Genome of 'Ca. Desulfovibrio trichonymphae', an H2-oxidizing bacterium in a tripartite symbiotic system within a protist cell in the termite gut

Abstract

The cellulolytic protist Trichonympha agilis in the termite gut permanently hosts two symbiotic bacteria, 'Candidatus Endomicrobium trichonymphae' and 'Candidatus Desulfovibrio trichonymphae'. The former is an intracellular symbiont, and the latter is almost intracellular but still connected to the outside via a small pore. The complete genome of 'Ca. Endomicrobium trichonymphae' has previously been reported, and we here present the complete genome of 'Ca. Desulfovibrio trichonymphae'. The genome is small (1 410 056 bp), has many pseudogenes, and retains biosynthetic pathways for various amino acids and cofactors, which are partially complementary to those of 'Ca. Endomicrobium trichonymphae'. An amino acid permease gene has apparently been transferred between the ancestors of these two symbionts; a lateral gene transfer has affected their metabolic capacity. Notably, 'Ca. Desulfovibrio trichonymphae' retains the complex system to oxidize hydrogen by sulfate and/or fumarate, while genes for utilizing other substrates common in desulfovibrios are pseudogenized or missing. Thus, 'Ca. Desulfovibrio trichonymphae' is specialized to consume hydrogen that may otherwise inhibit fermentation processes in both T. agilis and 'Ca. Endomicrobium trichonymphae'. The small pore may be necessary to take up sulfate. This study depicts a genome-based model of a multipartite symbiotic system within a cellulolytic protist cell in the termite gut.

Figure 1

Fluorescence in situ hybridization (FISH) and transmission electron microscopy (TEM) of ‘Ca. Desulfovibrio trichonymphae' phylotype Rs-N31 cells associated with a Trichonympha agilis cell. (a) Phase-contrast image of T. agilis. (b) FISH analysis using oligonucleotide probes specific to ‘Ca.
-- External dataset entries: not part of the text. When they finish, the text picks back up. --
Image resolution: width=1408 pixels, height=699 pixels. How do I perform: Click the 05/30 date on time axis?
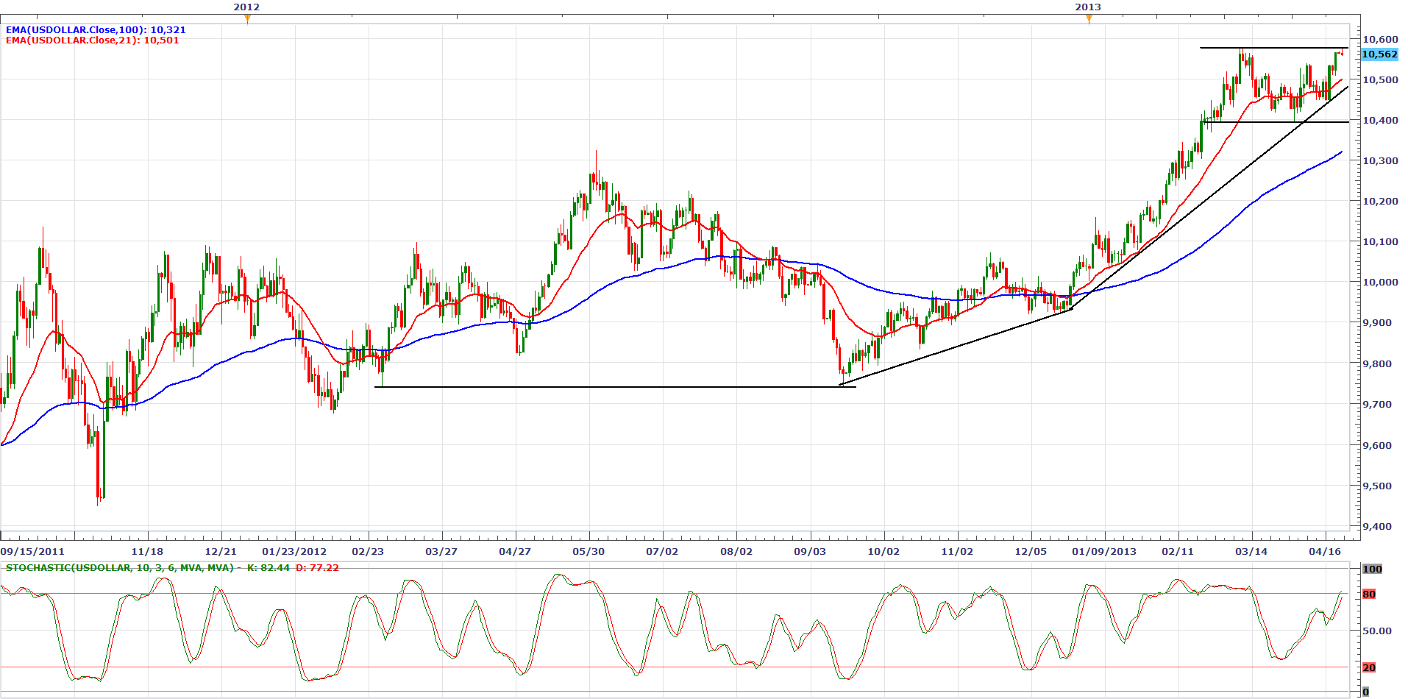point(589,551)
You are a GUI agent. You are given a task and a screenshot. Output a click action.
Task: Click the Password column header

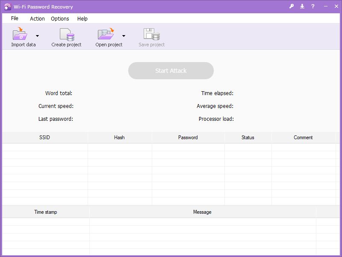[188, 137]
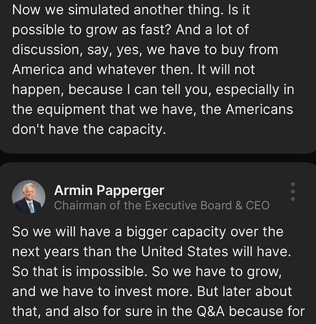Click the 'Q&A' text in the last line
Viewport: 316px width, 324px height.
click(x=210, y=312)
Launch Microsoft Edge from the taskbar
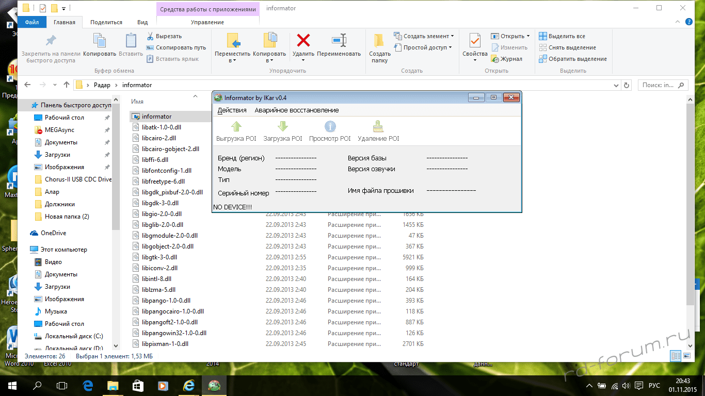The height and width of the screenshot is (396, 705). 88,385
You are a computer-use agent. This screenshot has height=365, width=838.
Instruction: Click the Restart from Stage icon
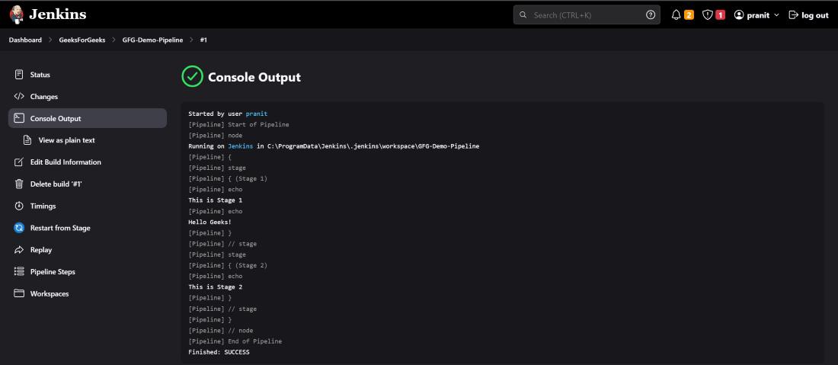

Desulfovibrio trichonymphae' (6-carboxyfluorescein-labelled, green) and to ‘Ca. Endomicrobium trichonymphae' (Texas red-labelled, red), respectively (Sato et al., 2009). (c) TEM image of ‘Ca. Desulfovibrio trichonymphae' cells in a T. agilis cell. Pores opening to the outside of the T. agilis cell were observed (arrows). H, hydrogenosome. (d) Magnified image of a ‘Ca. Desulfovibrio trichonymphae' cell in panel c. IM, inner membrane; OM, outer membrane; HPM, host plasma membrane. Bars: 20 μm (a, b); 500 nm (c); 100 nm (d).

Figure 2

Predicted metabolic pathways of ‘Ca. Desulfovibrio trichonymphae' phylotype Rs-N31. Genes responsible for the pathways marked with red X's are pseudogenized.

Figure 3

Predicted electron flows of ‘Ca. Desulfovibrio trichonymphae' phylotype Rs-N31. Hmc, high-molecular-weight cytochrome c; c₃, cytochrome c class III; MQ, menaquinone; Dsr, dissimilatory sulfite reductase; Qmo, quinone-modifying oxidoreductase; Apr, adenylylsulfate reductase; APS, adenylyl sulfate; Hdr, heterodisulfide reductase; Flx, NAD(P)H dehydrogenase; Nfn, ferredoxin-NADP(+) reductase; Coo-Hase, CO-induced membrane-bound hydrogenase; Ech-Hase, energy-conserving membrane-bound hydrogenase; Nrf, cytochrome c nitrite reductase; Frd, fumarate reductase; DcuA, anaerobic C₄-dicarboxylate antiporter.

Figure 4

Non-supervised orthologous groups (NOG) classification of genes in the genomes of ‘Ca. Desulfovibrio trichonymphae' phylotype Rs-N31 and reference organisms.

Figure 5

Proposed tripartite symbiotic relationship among ‘Ca. Desulfovibrio trichonymphae' phylotype Rs-N31, ‘Ca. Endomicrobium trichonymphae' phylotype Rs-D17, and Trichonympha agilis.